## INSTRUCTIONS TO FOLLOW
Give back every line of the data, transcribed exactly.

## RECORDS PROVIDED

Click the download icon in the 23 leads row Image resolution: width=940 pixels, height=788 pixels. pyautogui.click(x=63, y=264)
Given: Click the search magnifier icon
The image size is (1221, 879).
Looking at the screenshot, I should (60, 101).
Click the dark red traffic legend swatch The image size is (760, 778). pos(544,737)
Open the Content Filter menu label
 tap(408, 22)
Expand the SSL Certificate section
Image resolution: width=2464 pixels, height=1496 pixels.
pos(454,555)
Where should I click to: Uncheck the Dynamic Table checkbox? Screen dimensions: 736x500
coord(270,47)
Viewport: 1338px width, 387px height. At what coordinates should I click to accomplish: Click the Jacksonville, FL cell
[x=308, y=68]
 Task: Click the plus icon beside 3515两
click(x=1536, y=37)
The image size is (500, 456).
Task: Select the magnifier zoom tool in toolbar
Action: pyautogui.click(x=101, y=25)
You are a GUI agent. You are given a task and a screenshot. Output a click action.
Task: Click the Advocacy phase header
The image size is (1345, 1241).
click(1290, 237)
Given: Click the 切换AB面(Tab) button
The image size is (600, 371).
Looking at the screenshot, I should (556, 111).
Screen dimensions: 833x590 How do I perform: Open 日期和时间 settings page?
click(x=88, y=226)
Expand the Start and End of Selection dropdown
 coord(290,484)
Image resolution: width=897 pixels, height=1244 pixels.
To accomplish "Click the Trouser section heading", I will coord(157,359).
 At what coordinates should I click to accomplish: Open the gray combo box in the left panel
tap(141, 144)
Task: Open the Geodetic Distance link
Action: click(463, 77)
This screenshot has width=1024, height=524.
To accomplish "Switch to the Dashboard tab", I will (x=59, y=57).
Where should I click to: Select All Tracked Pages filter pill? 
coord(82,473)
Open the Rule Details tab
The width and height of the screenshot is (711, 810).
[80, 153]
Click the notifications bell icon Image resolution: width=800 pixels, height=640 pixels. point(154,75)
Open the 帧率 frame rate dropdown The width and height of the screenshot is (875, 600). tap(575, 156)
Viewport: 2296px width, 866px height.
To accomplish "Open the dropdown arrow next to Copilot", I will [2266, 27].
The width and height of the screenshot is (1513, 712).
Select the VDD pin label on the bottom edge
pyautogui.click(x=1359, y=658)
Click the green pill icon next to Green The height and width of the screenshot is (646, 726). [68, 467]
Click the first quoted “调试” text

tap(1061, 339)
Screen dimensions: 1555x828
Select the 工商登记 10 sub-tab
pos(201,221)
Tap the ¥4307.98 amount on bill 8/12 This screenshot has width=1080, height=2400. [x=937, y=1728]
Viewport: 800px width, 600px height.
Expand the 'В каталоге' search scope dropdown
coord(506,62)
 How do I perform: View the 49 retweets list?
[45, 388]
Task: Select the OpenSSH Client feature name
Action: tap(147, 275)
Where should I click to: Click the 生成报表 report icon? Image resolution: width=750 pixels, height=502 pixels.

## RESULT
Click the download icon in the 23 leads row Image resolution: width=940 pixels, height=788 pixels. pyautogui.click(x=63, y=264)
Given: Click the search magnifier icon
The image size is (1221, 879).
Looking at the screenshot, I should (60, 101).
Click the dark red traffic legend swatch The image size is (760, 778). pos(544,737)
Open the Content Filter menu label
 tap(408, 22)
Expand the SSL Certificate section
Image resolution: width=2464 pixels, height=1496 pixels.
pos(454,555)
Where should I click to: Uncheck the Dynamic Table checkbox? Screen dimensions: 736x500
coord(270,47)
Viewport: 1338px width, 387px height. At what coordinates should I click to accomplish: Click the Jacksonville, FL cell
[x=308, y=68]
 Task: Click the plus icon beside 3515两
click(x=1536, y=37)
The image size is (500, 456).
Task: Select the magnifier zoom tool in toolbar
Action: pyautogui.click(x=101, y=25)
You are a GUI agent. You are given a task and a screenshot. Output a click action.
Task: Click the Advocacy phase header
The image size is (1345, 1241).
click(1290, 237)
Given: Click the 切换AB面(Tab) button
The image size is (600, 371).
Looking at the screenshot, I should (556, 111).
Screen dimensions: 833x590 How do I perform: Open 日期和时间 settings page?
click(x=88, y=226)
Expand the Start and End of Selection dropdown
 coord(290,484)
Image resolution: width=897 pixels, height=1244 pixels.
To accomplish "Click the Trouser section heading", I will coord(157,359).
 At what coordinates should I click to accomplish: Open the gray combo box in the left panel
tap(141, 144)
Task: Open the Geodetic Distance link
Action: click(463, 77)
This screenshot has width=1024, height=524.
To accomplish "Switch to the Dashboard tab", I will (x=59, y=57).
Where should I click to: Select All Tracked Pages filter pill? 
coord(82,473)
Open the Rule Details tab
The width and height of the screenshot is (711, 810).
[80, 153]
Click the notifications bell icon Image resolution: width=800 pixels, height=640 pixels. point(154,75)
Open the 帧率 frame rate dropdown The width and height of the screenshot is (875, 600). tap(575, 156)
Viewport: 2296px width, 866px height.
To accomplish "Open the dropdown arrow next to Copilot", I will [2266, 27].
The width and height of the screenshot is (1513, 712).
Select the VDD pin label on the bottom edge
pyautogui.click(x=1359, y=658)
Click the green pill icon next to Green The height and width of the screenshot is (646, 726). [68, 467]
Click the first quoted “调试” text

tap(1061, 339)
Screen dimensions: 1555x828
Select the 工商登记 10 sub-tab
pos(201,221)
Tap the ¥4307.98 amount on bill 8/12 This screenshot has width=1080, height=2400. [x=937, y=1728]
Viewport: 800px width, 600px height.
Expand the 'В каталоге' search scope dropdown
coord(506,62)
 How do I perform: View the 49 retweets list?
[45, 388]
Task: Select the OpenSSH Client feature name
Action: tap(147, 275)
Where should I click to: Click the 生成报表 report icon? Image resolution: width=750 pixels, height=502 pixels.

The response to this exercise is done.